Now, the relationship between the Japanese and cats is long and well known. From the cat illustrations in the ukiyo-e woodblock prints of the Edo Period (1600-1868) to Maneki-neko, the beckoning cat that shops put up to lure in customers and Kittty-chan, aka Hello Kitty, now pushing 50 and still in great shape and omnipresent, cats have remained a strong staple of Japanese pop culture for hundreds of years because they’ve actually been part of everyday life ever since the 6th century, when they were brought to Japan from China to protect Buddhist scriptures from their mortal enemy: mice.
Japan proved to be home to another invincible enemy against paper – humidity – but cats remained and from Buddhist temples, they spread out everywhere, reaching the point where they have their own island – Aoshima in Ehime Prefecture, which boasts over 200 cats for a population of six humans. Which means that basically it’s the cats keeping the humans as pets, because they need to have someone around able to open a can of cat food (mice have long left Aoshima because no mouse in their right mind would choose to live in an island 1 mile/1.6 km long with 200+ cats).
Back to the cats’ relationship with religious institutions, it wasn’t just Buddhism: cats felt equally at home in the shrines of Shinto, Japan’s indigenous animistic and polytheistic (“many gods,” called “kami” in Japanese, as in purportedly 8 million!) religion. Shinto is still very much alive in Japan, mostly thanks to the spectacular matsuri festivals held in its shrines all over the country as well as its connection with weddings and the Shichi-Go-San rite of passage for three-, five-, and seven-year old children. If you have ever seen a Japanese bride in a stunning red kimono or young boys and girls in very impressive traditional clothes, you can be sure they are either coming from or going to a Shinto shrine. Or a photography studio.

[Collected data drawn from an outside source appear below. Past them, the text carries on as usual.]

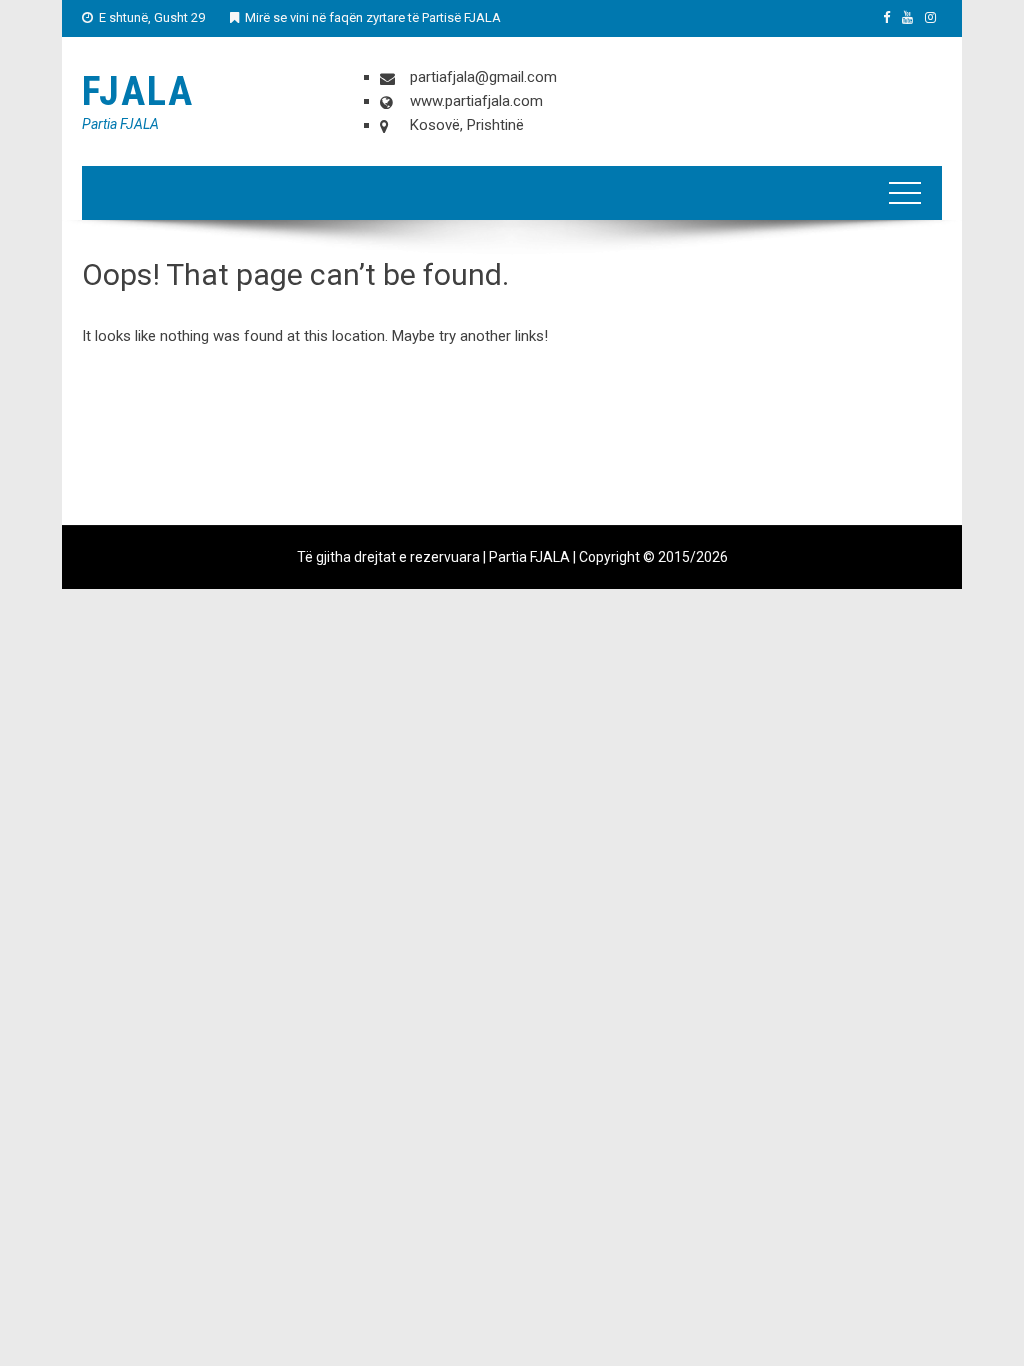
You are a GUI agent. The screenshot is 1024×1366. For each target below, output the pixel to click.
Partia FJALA (120, 124)
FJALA (138, 91)
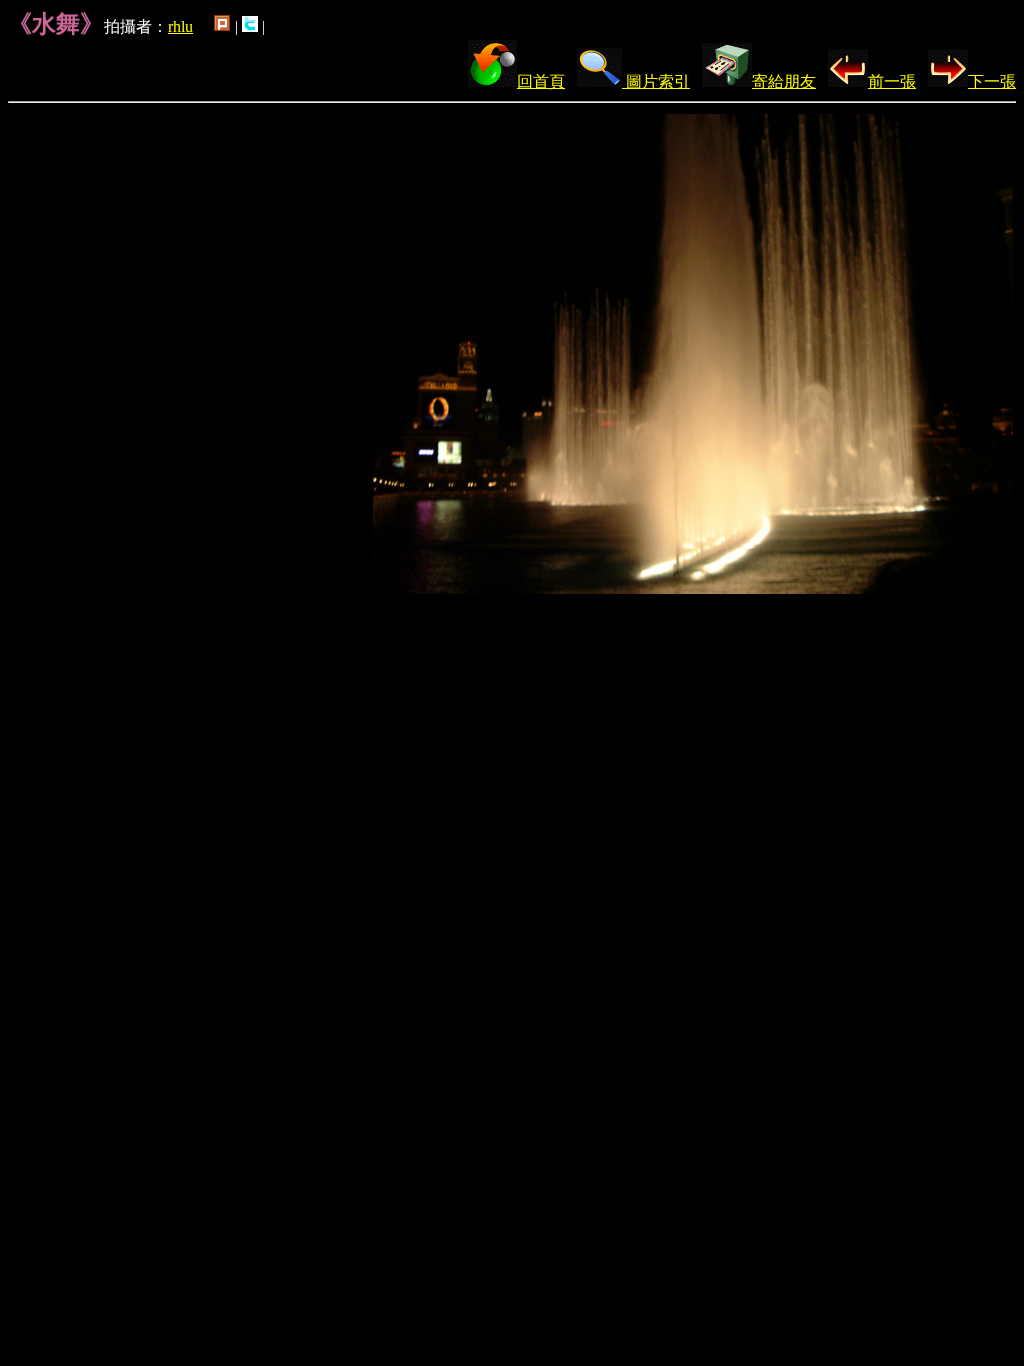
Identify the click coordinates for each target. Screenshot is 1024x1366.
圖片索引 (656, 81)
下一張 (992, 81)
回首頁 (541, 81)
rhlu (180, 26)
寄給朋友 (784, 81)
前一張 (892, 81)
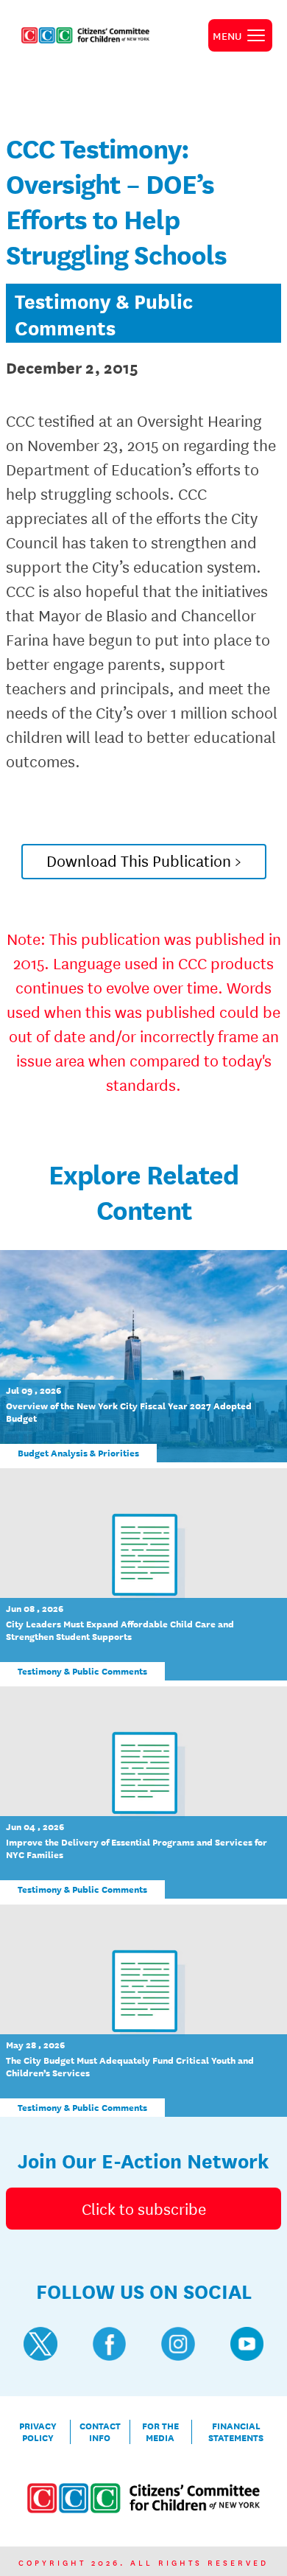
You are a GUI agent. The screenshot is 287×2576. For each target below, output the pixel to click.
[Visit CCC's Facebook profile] (110, 2344)
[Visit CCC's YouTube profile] (247, 2344)
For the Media (160, 2432)
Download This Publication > (143, 860)
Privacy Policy (38, 2432)
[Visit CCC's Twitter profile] (40, 2344)
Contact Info (100, 2432)
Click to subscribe (144, 2208)
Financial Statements (235, 2432)
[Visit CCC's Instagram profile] (178, 2344)
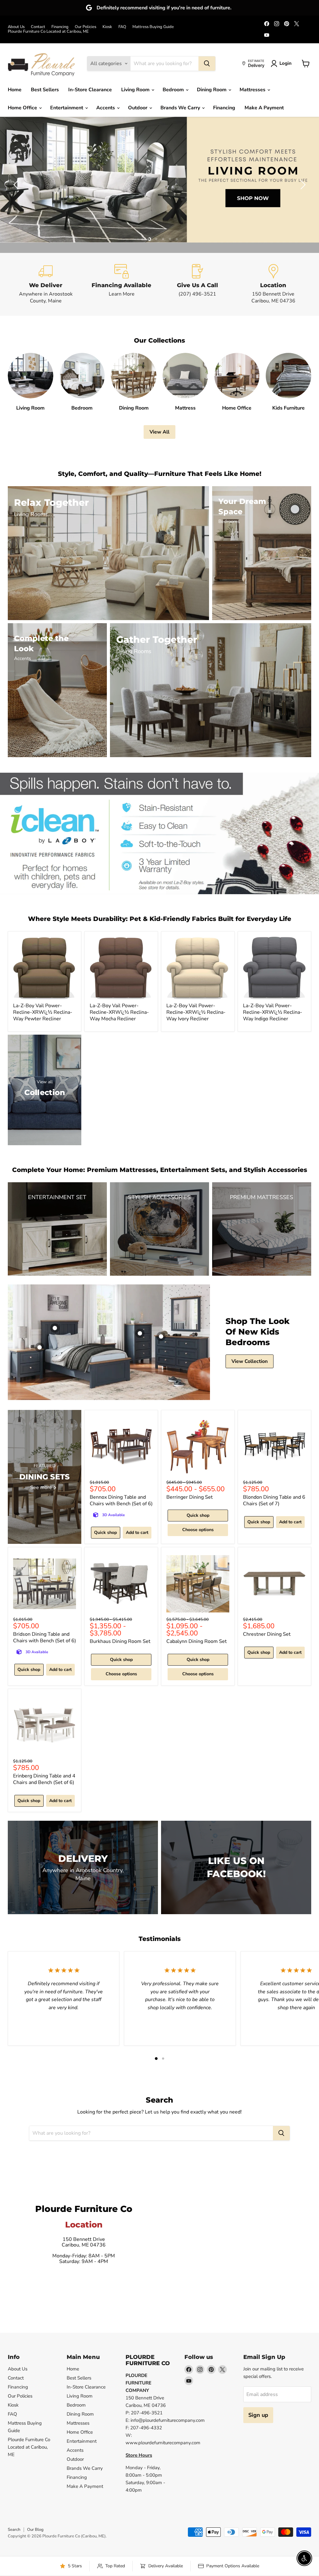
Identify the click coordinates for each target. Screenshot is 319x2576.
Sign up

Which brings us to the Shinto shrine for cats. It is not Imado Jinja in Tokyo’s Taito ward, dedicated to Maneki-neko and one of the two religious spots in Tokyo vying for its origin (the other is the Buddhist temple Gotokuji in Setagaya ward), but the Neko Jinja Shinto Shrine Cat House, now available globally from Japan Trend Shop. As the name suggests, this is a Shinto shrine made for your very own cat (or cats: it’s sturdy enough to hold more than one!) and comes as a cardboard kit that you can easily assemble yourself (instructions are in Japanese but it really isn’t hard). And its makers have included even details such as the cord with the bells in the entrance that your cat will undoubtedly find immensely interesting.
Same goes for the shinde, the lightning-shaped strips of paper that are a trademark of Shinto denoting an area as purified: they are as if they were made to become cat toys! And as for the jinja itself, it’s a cozy house that any cat would love to hide in or lie on the roof of. Your cat will inevitably still use any paper bag or box it can lay its paws on but it will now have one more choice. And that will also make for some very Instagramable moments.
And it isn’t just that. It’s also a great conversation starter for another aspect of Japanese culture: its religious tolerance! Most Japanese feel very comfortable believing in two very different religions (Buddhism and Shinto) and they wouldn’t think it at all strange to have a house for pets shaped as a church -most religions, we reckon, probably wouldn’t be as relaxed when it comes to depictions of their holy places! So in one fell swoop you have a house for your cat, countless opportunities for fan pictures, and a piece of deep Japanese culture – how’s that for a winning combination?